We stopped for lunch on the edge of the wood in sight of Captain Cook's Monument. It was the perfect spot, almost half way and at the highest point of the route. At the highest altitude of the day but not exactly all the climbing done, this walk was a case of ups and downs and there was still Roseberry Topping to come but at least we could relax and refresh ourselves at a location with exemplary views. The panorama to the south of the North York Moors is particularly inspiring from Captain Cook's Monument with Ingleby Bank, Cringle Moor and Carlton Moor evident. Thoughtfully after lunch I stood at the monument looking to the south and I recalled walking along the top of the North York Moors exactly 15 years and one day ago to the day on my first Coast to Coast walk (Day 3, Clay Bank to Brompton was done on 3rd May, 1994 - today was 2nd May, 2009). The Coast to Coast walk 15 years ago was the definitive walk that got me hooked on walking, I just hope the next 15 years is as brilliant! Enough of the nostalgia, back to the walk. Dave and I left Captain Cook's Monument behind and tracked north to Cockshaw Hill, circumnavigating it to avoid the crowds walking from a car park to the monument, most of whom were doing this stretch and nothing more.
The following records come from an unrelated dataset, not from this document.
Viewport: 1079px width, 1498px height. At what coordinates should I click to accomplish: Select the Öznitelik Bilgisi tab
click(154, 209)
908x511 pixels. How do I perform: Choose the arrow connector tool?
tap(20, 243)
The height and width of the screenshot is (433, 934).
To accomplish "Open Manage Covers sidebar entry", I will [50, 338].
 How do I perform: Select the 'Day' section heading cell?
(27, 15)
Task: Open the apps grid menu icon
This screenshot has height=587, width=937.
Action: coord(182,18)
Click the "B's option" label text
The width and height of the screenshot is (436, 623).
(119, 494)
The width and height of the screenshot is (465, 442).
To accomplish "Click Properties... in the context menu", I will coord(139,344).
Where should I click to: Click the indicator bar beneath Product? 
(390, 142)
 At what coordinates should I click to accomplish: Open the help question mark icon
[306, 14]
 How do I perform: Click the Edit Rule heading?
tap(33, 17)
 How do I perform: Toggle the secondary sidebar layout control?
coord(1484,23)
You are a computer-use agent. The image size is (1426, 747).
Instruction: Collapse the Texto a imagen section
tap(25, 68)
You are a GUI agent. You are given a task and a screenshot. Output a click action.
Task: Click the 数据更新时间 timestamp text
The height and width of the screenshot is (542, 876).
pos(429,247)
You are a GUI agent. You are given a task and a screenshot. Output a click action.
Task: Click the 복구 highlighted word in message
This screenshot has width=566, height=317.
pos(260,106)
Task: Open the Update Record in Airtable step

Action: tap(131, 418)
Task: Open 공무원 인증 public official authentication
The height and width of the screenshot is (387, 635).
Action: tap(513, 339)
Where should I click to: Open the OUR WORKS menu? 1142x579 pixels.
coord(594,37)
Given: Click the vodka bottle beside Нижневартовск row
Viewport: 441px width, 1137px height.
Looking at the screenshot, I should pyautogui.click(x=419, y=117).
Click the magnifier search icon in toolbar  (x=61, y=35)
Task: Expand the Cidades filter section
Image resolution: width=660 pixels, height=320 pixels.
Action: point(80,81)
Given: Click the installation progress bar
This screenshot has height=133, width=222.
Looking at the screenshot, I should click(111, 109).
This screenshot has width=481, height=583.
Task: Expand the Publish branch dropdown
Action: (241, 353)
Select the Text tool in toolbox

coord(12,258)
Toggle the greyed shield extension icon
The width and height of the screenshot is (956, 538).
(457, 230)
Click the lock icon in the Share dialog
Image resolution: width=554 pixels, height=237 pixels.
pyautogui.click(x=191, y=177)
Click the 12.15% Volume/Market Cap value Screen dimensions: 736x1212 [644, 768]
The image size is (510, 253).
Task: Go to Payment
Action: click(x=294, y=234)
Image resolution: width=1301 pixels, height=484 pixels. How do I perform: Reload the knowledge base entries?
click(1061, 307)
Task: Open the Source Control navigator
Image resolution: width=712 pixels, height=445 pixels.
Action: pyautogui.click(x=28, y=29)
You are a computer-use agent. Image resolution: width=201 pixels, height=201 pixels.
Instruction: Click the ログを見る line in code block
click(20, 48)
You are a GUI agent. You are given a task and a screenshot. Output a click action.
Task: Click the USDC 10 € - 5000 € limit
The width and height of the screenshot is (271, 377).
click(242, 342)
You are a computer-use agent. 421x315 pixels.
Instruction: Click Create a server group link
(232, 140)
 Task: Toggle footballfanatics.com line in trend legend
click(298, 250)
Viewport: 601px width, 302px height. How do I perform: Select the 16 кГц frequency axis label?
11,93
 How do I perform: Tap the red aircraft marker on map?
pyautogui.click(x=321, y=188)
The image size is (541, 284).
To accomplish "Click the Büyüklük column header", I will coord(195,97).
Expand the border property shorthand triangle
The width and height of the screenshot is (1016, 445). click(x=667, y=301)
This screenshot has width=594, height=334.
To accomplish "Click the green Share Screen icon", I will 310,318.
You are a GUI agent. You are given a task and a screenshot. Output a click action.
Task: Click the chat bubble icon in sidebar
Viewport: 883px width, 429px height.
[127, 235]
After descending from the hill steeply to the car park we climbed to Great Ayton Moor.
The climb onto Great Ayton Moor was our third ascent of more than 100 metres on the walk and we were both feeling it. There was still one more tug up to the summit of Roseberry Topping but at least we could catch our breath now on the gradual ascent of the moor along the edge of High Intake Plantation. Some of the trees in the plantation were scarred and some incinerated, clear evidence of a fire and the gaps in the trees gave us the opportunity to spy Roseberry Topping on our approach. Soon after and following two kilometres walking on Great Ayton Moor we joined the Cleveland Way to make our definite westward approach to the mass of Roseberry Topping. Seventy five metres descent and then seventy five metres ascent later and we were there, on top of Roseberry Topping.
Roseberry Topping was just one goal of this walk, albeit the most iconic one but there were many highlights before. The blissful silence and sweeping views from Hutton and Gisborough Moor, the solitude of Lonsdale (not many go there), the beauty of the woodland on Coate Moor and the staggering views from Captain Cook's Monument. Great stuff, all of it and reason enough to become entrapped by the walking bug. More to discover though and so on the final stretch from Roseberry Topping through Hanging Stone Wood and Hutton Lowcross Woods. A final discovery, the wonderful tree in the final photograph with new spring leaf, standing alone and proud.